Mother’s salvation was the culmination of my father’s
prayers for her. My dad always knelt beside his bed at night and prayed for
15-20 minutes. When I became a Christian I asked what he was praying for. He
said it was not what, it was who. I then asked him who he was praying for.
He told me that he had been praying for me, my brother, and my mother. My
brother came to Christ after 42 years of prayer, I came after 44 years and
mother after 59 years. Perseverance in prayer is essential in some cases if
those that we want to know Christ are to have a defining moment.

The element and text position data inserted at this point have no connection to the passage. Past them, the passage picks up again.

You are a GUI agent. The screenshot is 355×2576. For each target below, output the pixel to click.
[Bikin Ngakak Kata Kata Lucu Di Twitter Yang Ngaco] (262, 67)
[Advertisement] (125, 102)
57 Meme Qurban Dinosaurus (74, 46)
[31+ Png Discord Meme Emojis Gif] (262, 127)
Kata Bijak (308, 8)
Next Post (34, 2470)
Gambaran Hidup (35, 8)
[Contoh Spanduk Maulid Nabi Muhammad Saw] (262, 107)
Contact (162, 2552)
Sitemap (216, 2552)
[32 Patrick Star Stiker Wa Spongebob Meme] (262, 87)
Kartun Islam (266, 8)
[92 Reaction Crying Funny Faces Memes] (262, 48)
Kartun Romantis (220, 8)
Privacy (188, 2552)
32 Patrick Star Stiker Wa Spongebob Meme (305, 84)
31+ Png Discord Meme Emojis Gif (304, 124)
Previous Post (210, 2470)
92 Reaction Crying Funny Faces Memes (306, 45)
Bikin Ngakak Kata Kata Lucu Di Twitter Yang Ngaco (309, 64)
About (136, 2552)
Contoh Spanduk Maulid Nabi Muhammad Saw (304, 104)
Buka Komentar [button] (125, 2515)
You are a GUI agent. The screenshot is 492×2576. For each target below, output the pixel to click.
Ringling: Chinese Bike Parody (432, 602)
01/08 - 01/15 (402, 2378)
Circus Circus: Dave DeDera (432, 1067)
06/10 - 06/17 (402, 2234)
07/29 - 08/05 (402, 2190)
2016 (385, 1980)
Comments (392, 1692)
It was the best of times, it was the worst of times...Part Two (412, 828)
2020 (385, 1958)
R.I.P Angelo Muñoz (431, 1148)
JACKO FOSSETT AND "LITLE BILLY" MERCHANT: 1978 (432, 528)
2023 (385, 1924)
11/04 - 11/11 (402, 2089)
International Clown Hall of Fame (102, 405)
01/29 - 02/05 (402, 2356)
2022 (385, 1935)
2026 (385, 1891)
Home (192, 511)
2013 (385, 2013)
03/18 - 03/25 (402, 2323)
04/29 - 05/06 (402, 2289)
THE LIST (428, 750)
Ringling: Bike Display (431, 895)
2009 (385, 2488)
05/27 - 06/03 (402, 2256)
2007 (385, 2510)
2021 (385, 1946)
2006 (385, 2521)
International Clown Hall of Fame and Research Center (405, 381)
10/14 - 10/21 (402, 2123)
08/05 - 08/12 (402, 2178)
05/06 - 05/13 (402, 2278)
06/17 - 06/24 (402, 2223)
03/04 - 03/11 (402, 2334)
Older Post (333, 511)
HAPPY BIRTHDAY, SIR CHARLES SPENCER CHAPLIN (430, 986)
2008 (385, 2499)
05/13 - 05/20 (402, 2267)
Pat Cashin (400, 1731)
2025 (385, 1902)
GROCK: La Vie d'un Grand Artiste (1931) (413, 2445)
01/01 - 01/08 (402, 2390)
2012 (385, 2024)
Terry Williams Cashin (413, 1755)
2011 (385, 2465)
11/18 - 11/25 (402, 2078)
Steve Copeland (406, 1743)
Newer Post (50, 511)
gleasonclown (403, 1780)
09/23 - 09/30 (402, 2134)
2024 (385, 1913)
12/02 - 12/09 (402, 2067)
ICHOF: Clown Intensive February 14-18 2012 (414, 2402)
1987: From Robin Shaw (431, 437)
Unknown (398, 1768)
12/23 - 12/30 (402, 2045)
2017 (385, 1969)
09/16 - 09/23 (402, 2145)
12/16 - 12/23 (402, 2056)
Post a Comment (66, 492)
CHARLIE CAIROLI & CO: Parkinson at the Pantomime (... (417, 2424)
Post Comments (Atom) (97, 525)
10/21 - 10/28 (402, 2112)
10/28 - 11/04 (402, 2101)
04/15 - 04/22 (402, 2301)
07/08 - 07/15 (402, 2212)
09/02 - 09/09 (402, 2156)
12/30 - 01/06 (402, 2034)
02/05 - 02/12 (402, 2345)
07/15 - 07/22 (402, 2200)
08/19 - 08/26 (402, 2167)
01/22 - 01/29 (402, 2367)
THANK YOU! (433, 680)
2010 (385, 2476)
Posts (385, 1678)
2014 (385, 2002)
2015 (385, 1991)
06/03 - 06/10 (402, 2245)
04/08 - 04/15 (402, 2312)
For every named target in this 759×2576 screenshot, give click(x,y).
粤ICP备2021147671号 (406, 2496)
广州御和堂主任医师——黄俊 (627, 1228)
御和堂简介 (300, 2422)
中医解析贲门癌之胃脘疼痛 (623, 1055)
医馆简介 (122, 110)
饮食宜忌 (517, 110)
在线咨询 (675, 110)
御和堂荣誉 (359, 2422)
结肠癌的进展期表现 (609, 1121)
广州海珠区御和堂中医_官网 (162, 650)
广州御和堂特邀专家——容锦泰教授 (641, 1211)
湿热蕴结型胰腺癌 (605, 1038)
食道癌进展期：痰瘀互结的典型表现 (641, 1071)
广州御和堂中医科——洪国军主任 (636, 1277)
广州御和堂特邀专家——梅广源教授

I have to say I was overjoyed that mother eventually had
her spiritual defining moment ten years before she died. She loved my father
who preceded her in death and I know that they are rejoicing together in the
Kingdom of God. My brother has joined them too and I will some day. The
defining moment of our salvation has eternal consequences and is, therefore,
the most important one of our life.
Knowing this, it is imperative that we have a passion for souls. We must
not let people merrily dance off to hell when we could be the person who
could keep them from going there. It is our job to be a witnesses for
Christ. Most people in our modern world are without God, without Christ and
without hope. They will tell us that they have problems if we ask them about
themselves, about their families or about their jobs. It has been said that
most people have a problem, live with a problem or are a problem. Since
Jesus is the answer to most people’s problems we should lovingly offer him
as the answer if we discern that he is the answer. If we are not moved to
offer Him we still can pray with or for them.